Porozbijane szkło, krew na podłodze, agresywny napastnik - to były dramatyczne wydarzenia w jednej z bydgoskich aptek. Wszystko przez... brak maseczki. Poranionego, zbiegłego mężczyznę policja już namierzyła.
- W aptece zawsze wymagam maseczki. Po pierwsze takie są przepisy, po drugie chcę, by moi pacjenci czuli się w aptece bezpiecznie - opowiada aptekarz z punktu na bydgoskim Górnym Tarasie.
Uwaga aptekarza spowodowała u mężczyzny agresję
- Obecnie nastroje społeczne są tak napięte, że pacjent poproszony przeze mnie o założenie maseczki, rzucił się na mnie z wrogością - opowiada aptekarz.
- Uderzył pięścią w szybę oddzielającą mnie od pacjentów, tłukąc ją dokumentnie. Pacjent zalał krwią pół apteki i uciekł zostawiając mnie w szoku, ze zbitą szybą i rozciętą od szkła ręką - dodał.
Na zdjęciu zrobionym po zdarzeniu na podłodze apteki widać wyraźnie porozbijane kawałki szkła i kałuże krwi. Na miejsce wezwano policję. Funkcjonariusze z Komisariatu Policji Bydgoszcz-Wyżyny zabezpieczyli ślady, stworzyli rysopis poszukiwanego napastnika.
Porozbijane szkło, krew na podłodze, agresywny napastnik - to były dramatyczne wydarzenia w jednej z bydgoskich aptek. Wszystko przez... brak maseczki. #Bygoszcz #KujawskoPomorskiehttps://t.co/fqSsHHINNC
— Gazeta Pomorska (@pomorska) August 10, 2021
Komisarz Przemysław Słomski z Komendy Wojewódzkiej Policji w Bydgoszczy powiedział, że sprawcę namierzono.

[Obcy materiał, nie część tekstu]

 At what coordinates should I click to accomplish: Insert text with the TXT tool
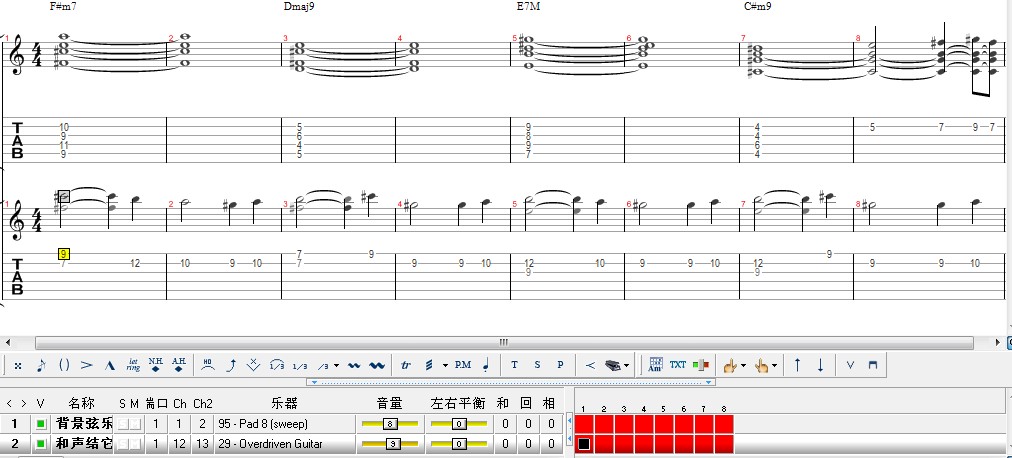678,365
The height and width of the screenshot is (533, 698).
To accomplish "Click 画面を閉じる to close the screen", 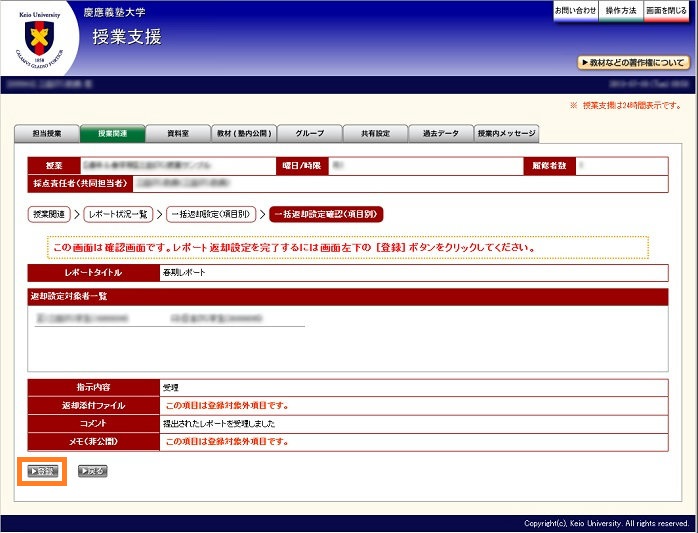I will pyautogui.click(x=666, y=10).
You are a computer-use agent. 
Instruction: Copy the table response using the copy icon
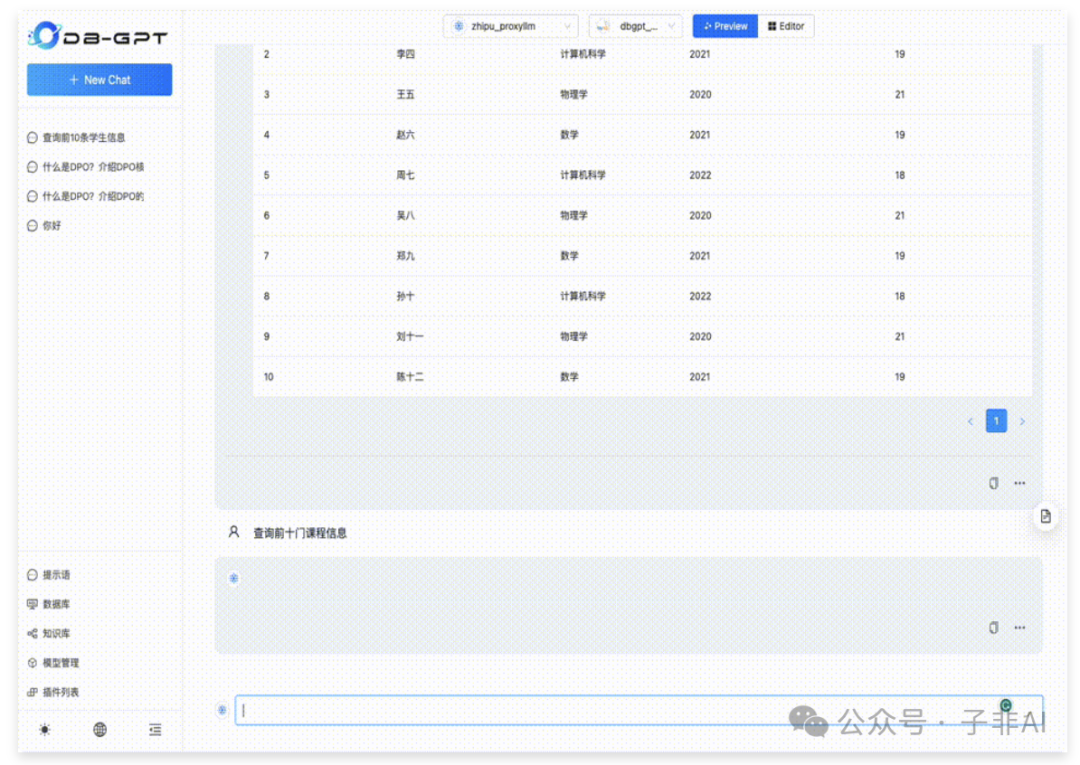pyautogui.click(x=992, y=483)
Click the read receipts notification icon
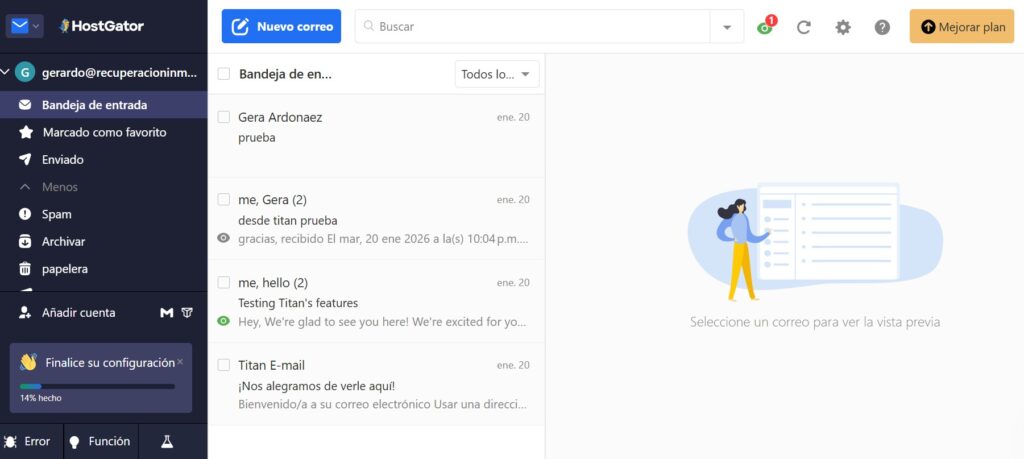Image resolution: width=1024 pixels, height=459 pixels. click(x=766, y=26)
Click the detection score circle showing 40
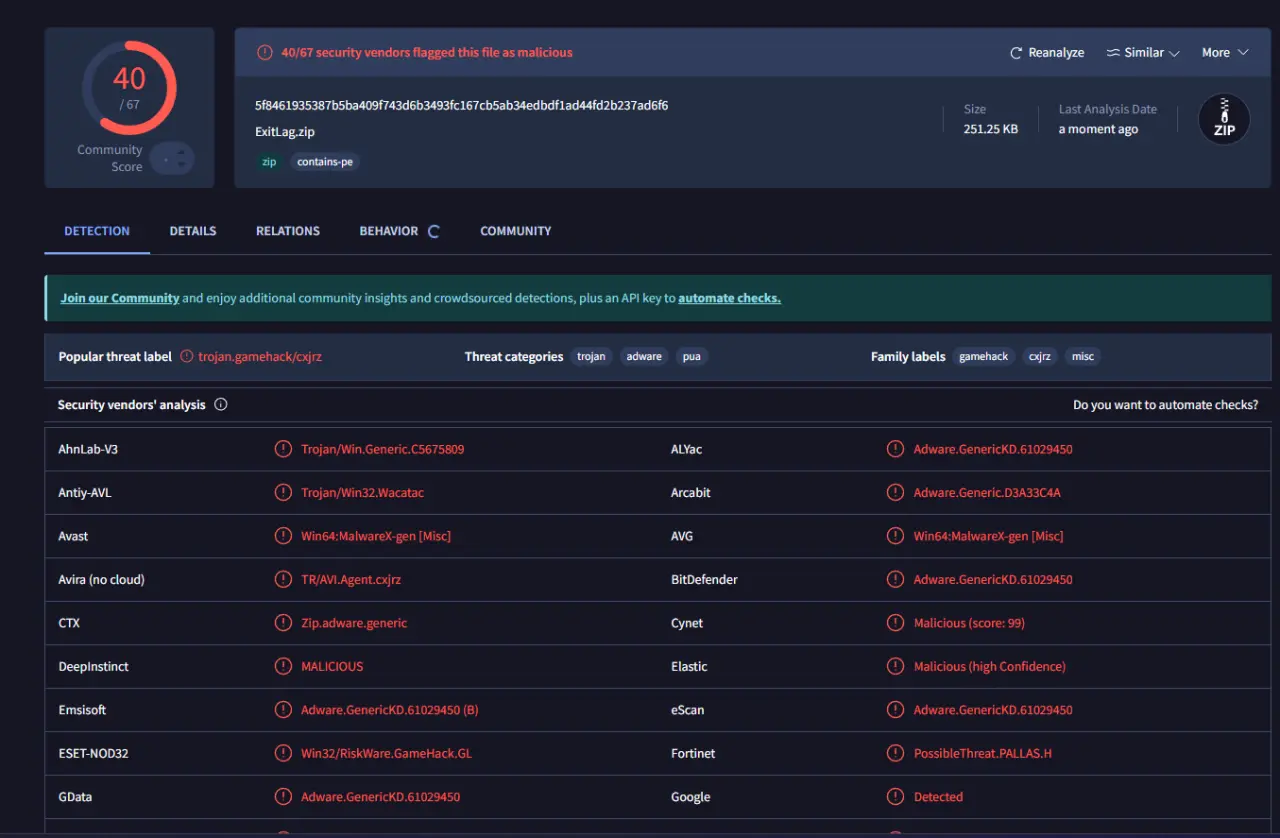Screen dimensions: 1280x838 (x=129, y=88)
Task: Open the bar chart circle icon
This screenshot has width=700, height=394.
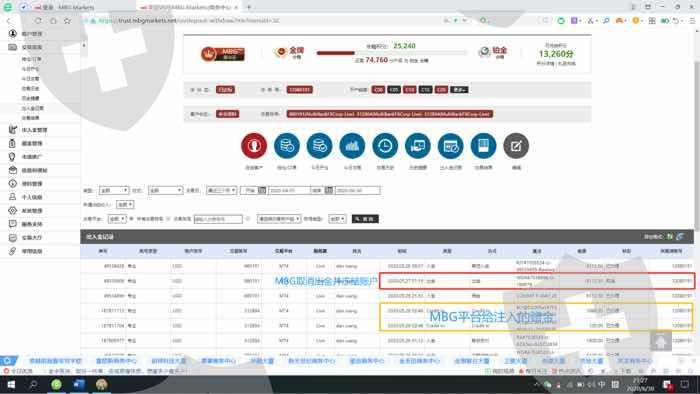Action: tap(352, 145)
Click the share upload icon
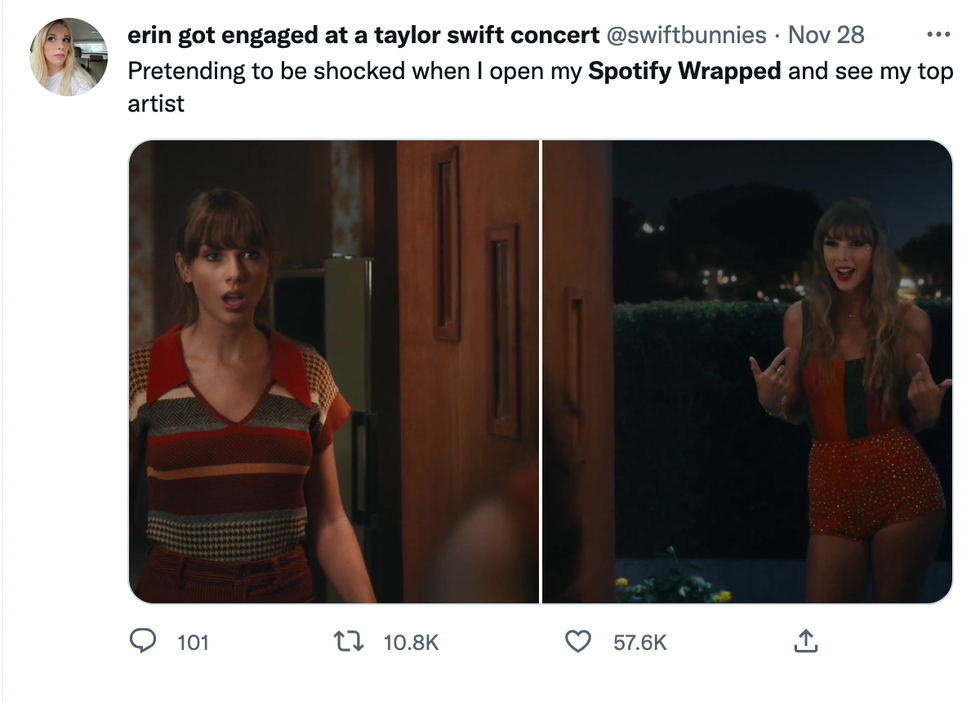The width and height of the screenshot is (980, 702). click(x=805, y=641)
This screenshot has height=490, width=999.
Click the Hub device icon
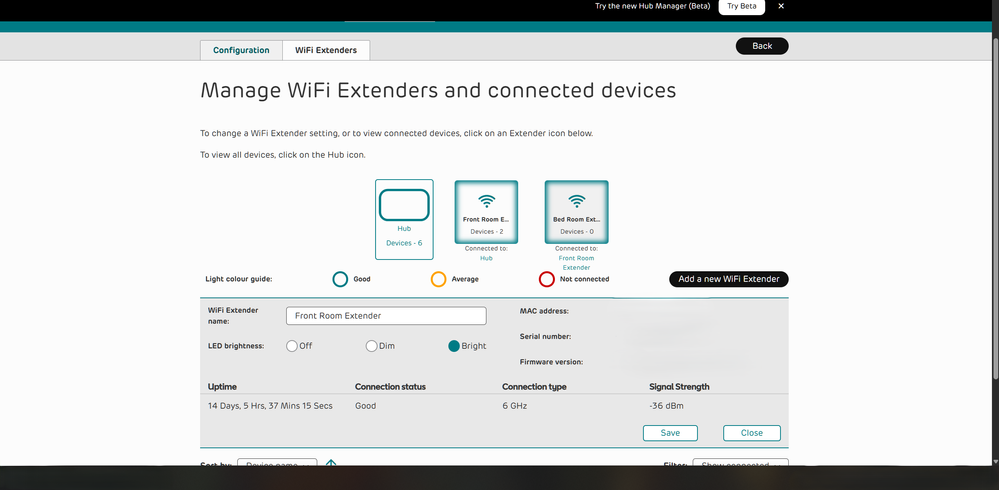point(404,219)
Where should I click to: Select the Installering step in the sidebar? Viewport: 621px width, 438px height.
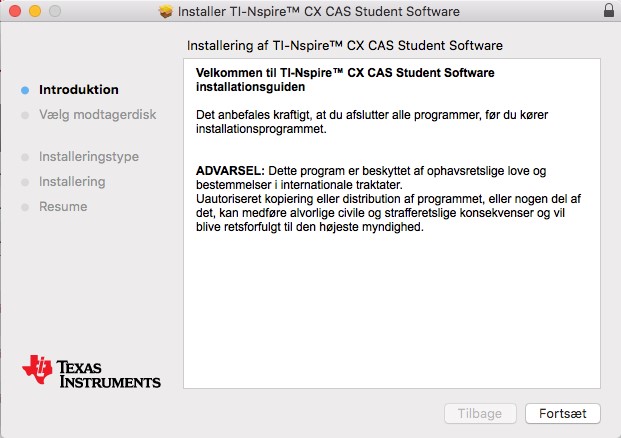tap(72, 181)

- Ponieważ straty są szacowane na powyżej 500 złotych, do ścigania musi dojść na wniosek właściciela apteki. Ten jednak na razie zawiadomienia nie złożył mimo naszych dwukrotnych kontaktów z nim. Natomiast my sami z siebie prowadzimy dwa postępowania: jedno dotyczy zakłócenia porządku, drugie - braku założonej wymaganej prawem maseczki. Oba wykroczenia są zagrożone karą grzywny do 500 zł, ale w tym przypadku skierujemy je od razu do sądu.